Records
((

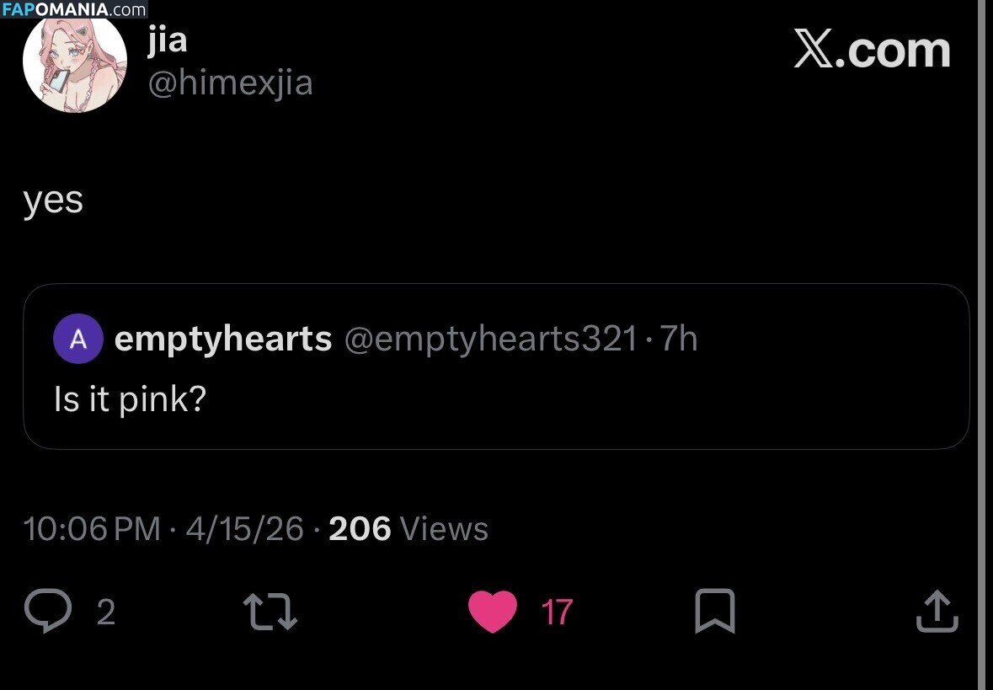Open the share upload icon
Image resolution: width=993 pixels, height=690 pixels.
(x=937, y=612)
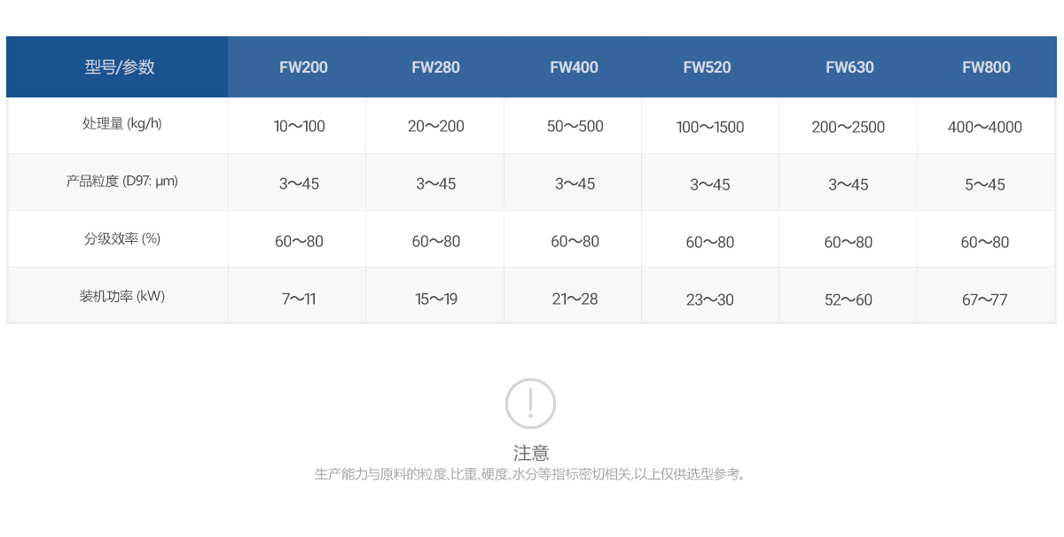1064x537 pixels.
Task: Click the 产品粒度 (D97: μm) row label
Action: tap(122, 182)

))

**Exercise goal**:
Put every line of the material above into a JSON list of strings, one string per line. Skip blank lines and leave the pictures out.

**Reply to the task**:
[
  "Open the share upload icon",
  "Image resolution: width=993 pixels, height=690 pixels.",
  "(x=937, y=612)",
  "1064x537 pixels.",
  "Task: Click the 产品粒度 (D97: μm) row label",
  "Action: tap(122, 182)"
]